Word and element locating data:
(begin)

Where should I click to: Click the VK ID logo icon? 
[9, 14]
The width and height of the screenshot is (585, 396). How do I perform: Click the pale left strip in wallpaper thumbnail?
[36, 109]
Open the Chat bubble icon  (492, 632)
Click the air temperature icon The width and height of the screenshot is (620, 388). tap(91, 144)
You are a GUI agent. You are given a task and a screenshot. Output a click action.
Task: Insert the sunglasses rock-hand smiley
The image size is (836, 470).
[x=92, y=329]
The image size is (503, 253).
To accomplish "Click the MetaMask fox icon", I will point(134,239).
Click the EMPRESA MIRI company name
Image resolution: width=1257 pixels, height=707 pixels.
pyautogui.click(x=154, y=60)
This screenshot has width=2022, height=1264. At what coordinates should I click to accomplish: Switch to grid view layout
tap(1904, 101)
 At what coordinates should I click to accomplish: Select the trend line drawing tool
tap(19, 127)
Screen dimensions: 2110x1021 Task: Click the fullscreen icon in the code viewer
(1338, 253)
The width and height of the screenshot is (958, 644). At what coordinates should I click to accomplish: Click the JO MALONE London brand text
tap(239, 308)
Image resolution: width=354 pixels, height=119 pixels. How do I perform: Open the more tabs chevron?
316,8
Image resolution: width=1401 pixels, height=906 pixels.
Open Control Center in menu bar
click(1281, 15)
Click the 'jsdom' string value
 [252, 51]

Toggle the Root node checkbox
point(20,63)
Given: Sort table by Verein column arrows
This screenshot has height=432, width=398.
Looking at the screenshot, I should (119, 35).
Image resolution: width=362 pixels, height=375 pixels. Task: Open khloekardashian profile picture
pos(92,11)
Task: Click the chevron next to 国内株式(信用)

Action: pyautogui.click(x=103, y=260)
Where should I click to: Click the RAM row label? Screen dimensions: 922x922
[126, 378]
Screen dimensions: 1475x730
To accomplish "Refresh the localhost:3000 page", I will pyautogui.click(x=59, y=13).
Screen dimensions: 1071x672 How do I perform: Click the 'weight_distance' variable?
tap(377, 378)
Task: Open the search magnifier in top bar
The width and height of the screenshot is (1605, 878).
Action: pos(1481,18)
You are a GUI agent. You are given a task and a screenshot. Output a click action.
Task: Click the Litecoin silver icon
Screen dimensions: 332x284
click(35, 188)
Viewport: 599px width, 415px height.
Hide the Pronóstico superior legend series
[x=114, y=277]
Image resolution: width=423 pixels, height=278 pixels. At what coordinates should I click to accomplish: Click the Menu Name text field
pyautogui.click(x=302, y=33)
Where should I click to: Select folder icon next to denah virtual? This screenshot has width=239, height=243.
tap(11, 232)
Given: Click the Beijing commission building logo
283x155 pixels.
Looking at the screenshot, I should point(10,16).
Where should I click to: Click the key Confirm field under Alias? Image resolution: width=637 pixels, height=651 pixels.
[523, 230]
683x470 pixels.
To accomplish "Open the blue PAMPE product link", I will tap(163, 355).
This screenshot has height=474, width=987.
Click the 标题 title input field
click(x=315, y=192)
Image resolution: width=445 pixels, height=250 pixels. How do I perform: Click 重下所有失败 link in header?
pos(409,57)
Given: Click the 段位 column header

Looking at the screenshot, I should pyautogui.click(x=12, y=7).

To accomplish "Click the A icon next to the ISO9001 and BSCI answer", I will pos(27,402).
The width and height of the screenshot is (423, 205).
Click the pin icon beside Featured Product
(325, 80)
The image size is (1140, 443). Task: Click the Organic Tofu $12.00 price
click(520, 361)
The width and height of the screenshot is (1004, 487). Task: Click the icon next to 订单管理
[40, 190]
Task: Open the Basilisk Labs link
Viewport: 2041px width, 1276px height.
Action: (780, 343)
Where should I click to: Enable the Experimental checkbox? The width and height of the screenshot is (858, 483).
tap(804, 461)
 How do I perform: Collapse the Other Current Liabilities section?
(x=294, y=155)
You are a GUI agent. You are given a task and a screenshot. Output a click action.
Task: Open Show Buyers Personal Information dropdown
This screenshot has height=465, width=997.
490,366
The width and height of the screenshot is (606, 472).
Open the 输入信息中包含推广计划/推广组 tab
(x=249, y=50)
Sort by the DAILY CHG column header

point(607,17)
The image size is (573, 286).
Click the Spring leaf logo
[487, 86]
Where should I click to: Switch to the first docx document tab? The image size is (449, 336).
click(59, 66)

(end)

→ TASK STATEMENT: Please put the rows running from the line containing "At what coordinates should I click to accomplish: Select" through the line containing "Action: pyautogui.click(x=103, y=260)", both included, into a JSON list of strings with one string per line, leaving out blank lines.

→ FULL RESPONSE:
[
  " At what coordinates should I click to accomplish: Select the trend line drawing tool",
  "tap(19, 127)",
  "Screen dimensions: 2110x1021 Task: Click the fullscreen icon in the code viewer",
  "(1338, 253)",
  "The width and height of the screenshot is (958, 644). At what coordinates should I click to accomplish: Click the JO MALONE London brand text",
  "tap(239, 308)",
  "Image resolution: width=354 pixels, height=119 pixels. How do I perform: Open the more tabs chevron?",
  "316,8",
  "Image resolution: width=1401 pixels, height=906 pixels.",
  "Open Control Center in menu bar",
  "click(1281, 15)",
  "Click the 'jsdom' string value",
  " [252, 51]",
  "Toggle the Root node checkbox",
  "point(20,63)",
  "Given: Sort table by Verein column arrows",
  "This screenshot has height=432, width=398.",
  "Looking at the screenshot, I should (119, 35).",
  "Image resolution: width=362 pixels, height=375 pixels. Task: Open khloekardashian profile picture",
  "pos(92,11)",
  "Task: Click the chevron next to 国内株式(信用)",
  "Action: pyautogui.click(x=103, y=260)"
]